▶ [TASK PROMPT]
Search through the entries for the word "computer" and copy every line that has it.

- - -

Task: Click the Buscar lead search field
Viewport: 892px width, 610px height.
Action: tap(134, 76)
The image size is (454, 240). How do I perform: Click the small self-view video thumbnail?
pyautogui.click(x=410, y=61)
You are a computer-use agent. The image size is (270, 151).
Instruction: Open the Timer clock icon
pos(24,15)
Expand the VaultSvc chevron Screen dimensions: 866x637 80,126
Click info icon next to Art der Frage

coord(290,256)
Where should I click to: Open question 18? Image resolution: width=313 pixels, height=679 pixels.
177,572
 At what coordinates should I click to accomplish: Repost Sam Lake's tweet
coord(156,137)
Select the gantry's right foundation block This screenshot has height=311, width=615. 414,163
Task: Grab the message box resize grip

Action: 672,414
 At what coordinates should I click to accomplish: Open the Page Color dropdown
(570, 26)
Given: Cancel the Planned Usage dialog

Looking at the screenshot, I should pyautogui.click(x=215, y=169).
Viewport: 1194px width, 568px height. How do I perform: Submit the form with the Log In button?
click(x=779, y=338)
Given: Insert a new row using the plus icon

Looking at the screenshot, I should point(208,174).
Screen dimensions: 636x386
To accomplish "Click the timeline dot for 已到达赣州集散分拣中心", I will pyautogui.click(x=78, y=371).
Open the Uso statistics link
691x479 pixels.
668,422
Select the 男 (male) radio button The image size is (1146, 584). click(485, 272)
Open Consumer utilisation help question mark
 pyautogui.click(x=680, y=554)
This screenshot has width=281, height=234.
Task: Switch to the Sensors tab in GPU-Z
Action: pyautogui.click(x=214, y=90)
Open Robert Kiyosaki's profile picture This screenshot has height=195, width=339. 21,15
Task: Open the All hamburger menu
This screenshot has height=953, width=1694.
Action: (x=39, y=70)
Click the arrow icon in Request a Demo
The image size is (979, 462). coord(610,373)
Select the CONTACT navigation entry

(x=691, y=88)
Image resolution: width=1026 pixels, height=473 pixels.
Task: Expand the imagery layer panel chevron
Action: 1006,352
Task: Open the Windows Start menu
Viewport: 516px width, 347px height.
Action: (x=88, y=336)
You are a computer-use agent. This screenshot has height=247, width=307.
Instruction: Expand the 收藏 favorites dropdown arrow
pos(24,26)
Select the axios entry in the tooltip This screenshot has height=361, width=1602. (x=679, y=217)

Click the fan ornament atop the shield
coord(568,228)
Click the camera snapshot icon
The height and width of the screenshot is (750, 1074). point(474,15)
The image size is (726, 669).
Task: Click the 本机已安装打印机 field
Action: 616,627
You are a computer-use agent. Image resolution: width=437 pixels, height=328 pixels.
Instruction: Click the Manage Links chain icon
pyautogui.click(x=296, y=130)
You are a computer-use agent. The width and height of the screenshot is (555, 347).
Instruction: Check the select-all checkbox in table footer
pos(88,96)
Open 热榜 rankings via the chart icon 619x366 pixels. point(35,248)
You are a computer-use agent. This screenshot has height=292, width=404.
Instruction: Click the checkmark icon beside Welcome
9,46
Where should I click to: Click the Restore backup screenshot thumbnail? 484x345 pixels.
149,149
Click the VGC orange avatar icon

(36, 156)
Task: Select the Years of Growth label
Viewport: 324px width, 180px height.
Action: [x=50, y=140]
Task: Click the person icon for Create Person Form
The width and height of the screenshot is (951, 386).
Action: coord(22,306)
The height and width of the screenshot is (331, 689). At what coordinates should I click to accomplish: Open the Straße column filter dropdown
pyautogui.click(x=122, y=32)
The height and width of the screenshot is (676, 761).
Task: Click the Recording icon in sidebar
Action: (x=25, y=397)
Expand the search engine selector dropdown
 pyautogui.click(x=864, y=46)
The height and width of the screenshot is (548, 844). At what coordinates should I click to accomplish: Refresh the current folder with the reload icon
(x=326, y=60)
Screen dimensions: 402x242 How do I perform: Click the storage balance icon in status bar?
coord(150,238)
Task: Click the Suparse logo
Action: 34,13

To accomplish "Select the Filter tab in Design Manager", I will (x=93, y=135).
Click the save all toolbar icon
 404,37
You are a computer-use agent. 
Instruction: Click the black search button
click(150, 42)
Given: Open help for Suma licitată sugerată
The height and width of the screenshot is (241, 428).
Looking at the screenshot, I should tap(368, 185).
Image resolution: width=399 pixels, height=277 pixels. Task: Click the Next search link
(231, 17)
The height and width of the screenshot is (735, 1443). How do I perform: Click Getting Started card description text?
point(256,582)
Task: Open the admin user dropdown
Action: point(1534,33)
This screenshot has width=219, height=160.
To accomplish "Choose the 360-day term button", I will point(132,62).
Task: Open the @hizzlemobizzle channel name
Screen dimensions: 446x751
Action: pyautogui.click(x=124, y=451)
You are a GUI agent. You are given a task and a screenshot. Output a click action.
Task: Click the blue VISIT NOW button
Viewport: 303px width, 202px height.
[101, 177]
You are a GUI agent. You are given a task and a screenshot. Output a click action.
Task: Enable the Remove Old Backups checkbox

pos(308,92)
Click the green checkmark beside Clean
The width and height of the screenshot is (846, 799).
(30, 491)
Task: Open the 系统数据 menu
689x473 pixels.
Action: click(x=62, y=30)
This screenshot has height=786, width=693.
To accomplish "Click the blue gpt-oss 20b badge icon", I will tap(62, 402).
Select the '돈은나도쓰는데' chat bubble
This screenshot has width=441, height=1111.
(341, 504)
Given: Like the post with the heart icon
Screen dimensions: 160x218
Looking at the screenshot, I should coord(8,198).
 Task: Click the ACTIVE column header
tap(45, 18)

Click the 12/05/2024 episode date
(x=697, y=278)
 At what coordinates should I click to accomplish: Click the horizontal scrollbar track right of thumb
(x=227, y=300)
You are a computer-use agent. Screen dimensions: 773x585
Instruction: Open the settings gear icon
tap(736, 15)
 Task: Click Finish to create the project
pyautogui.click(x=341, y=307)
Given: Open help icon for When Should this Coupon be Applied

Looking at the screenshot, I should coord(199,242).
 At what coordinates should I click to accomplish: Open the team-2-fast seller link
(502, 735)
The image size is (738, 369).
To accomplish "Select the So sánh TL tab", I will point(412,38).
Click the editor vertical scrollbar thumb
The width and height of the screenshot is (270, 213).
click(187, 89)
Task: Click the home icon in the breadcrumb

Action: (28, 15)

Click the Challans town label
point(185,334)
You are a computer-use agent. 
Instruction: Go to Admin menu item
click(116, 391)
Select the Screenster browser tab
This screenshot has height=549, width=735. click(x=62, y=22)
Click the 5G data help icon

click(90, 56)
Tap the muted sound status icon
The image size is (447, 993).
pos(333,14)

- - -

▶ [THE ANSWER]
You are a computer-use agent. The image size is (270, 151).
You are a computer-use agent. This screenshot has height=247, width=307.
You are a computer-use agent. Image resolution: width=437 pixels, height=328 pixels.
You are a computer-use agent. The width and height of the screenshot is (555, 347).
You are a computer-use agent. This screenshot has height=292, width=404.
You are a computer-use agent. 
You are a computer-use agent. Screen dimensions: 773x585
You are a computer-use agent. 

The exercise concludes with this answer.